UWM astronomers to use new tool to hunt gravitational-wave sources

Two images of the sky show Orion and the Horsehead Nebula.

It’s fair to say good luck played a role in the prompt discovery of an optical (and radio, X-ray, ultraviolet and infrared) counterpart to the gravitational waves from colliding neutron stars found last August.

But it’s also true that scientists don’t like to lean too hard on good luck, so astronomers have been developing a more systematic way to search for objects detected by the Laser Interferometer Gravitational-Wave Observatory.

The University of Wisconsin-Milwaukee is a partner in the Zwicky Transient Facility, the latest tool for capturing astronomical observations of short-lived, or transient, phenomena. ZTF recently saw “first light,” taking its first detailed image of the night sky. In February, it will begin a regular program of swiftly scanning the entire sky to search for cosmic explosions, such as novae and supernova.
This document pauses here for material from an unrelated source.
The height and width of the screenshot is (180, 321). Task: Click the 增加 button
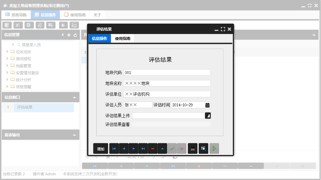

The facility is also well-suited to discovering members of the solar system, principally asteroids and comets.

And it is ideal for locating the sources of gravitational-wave events detected by LIGO.
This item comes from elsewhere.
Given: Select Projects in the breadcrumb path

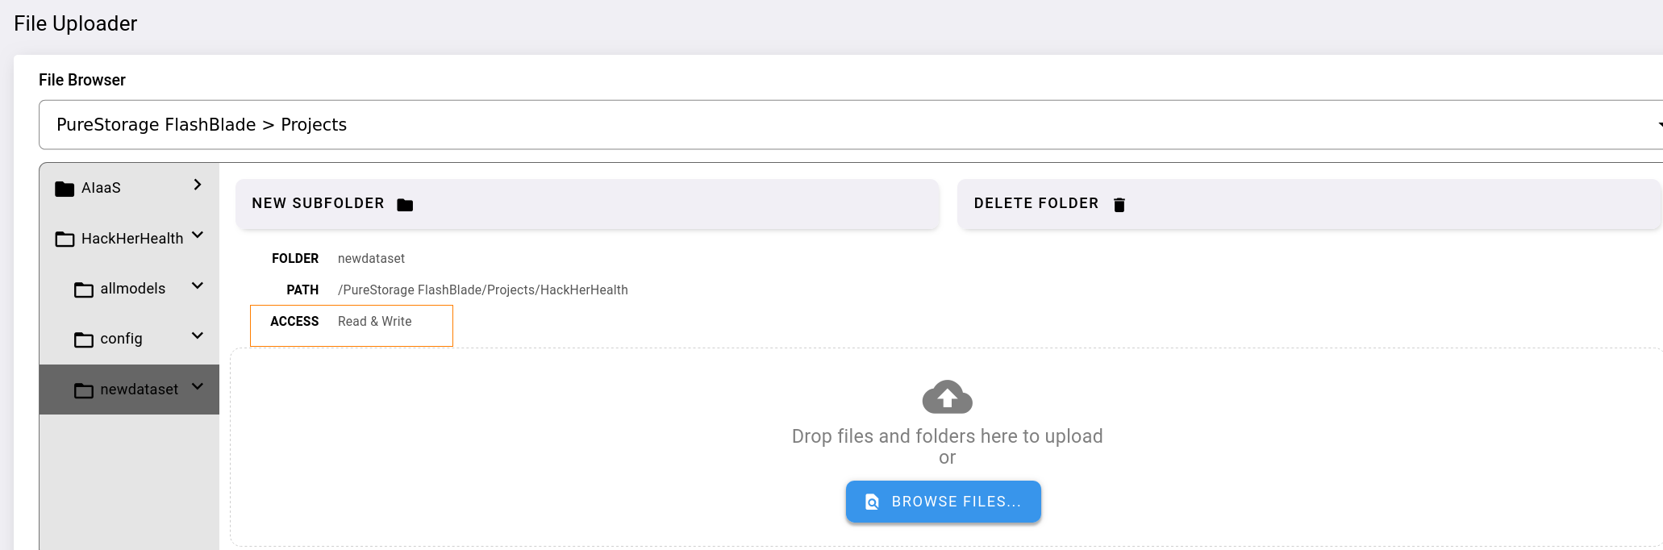Looking at the screenshot, I should coord(315,124).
“We were really lucky in August to have a small area to search for the LIGO event, and we found it quickly,” said astronomer David Kaplan, an associate professor of physics at UWM.

“We won’t always be that lucky,” Kaplan said. “We expect LIGO to detect more collisions like the merger of neutron stars we observed last September. The opportunity to view these at a variety of wavelengths – which is key to understanding them more fully – requires that we have a facility like ZTF to pinpoint their locations.”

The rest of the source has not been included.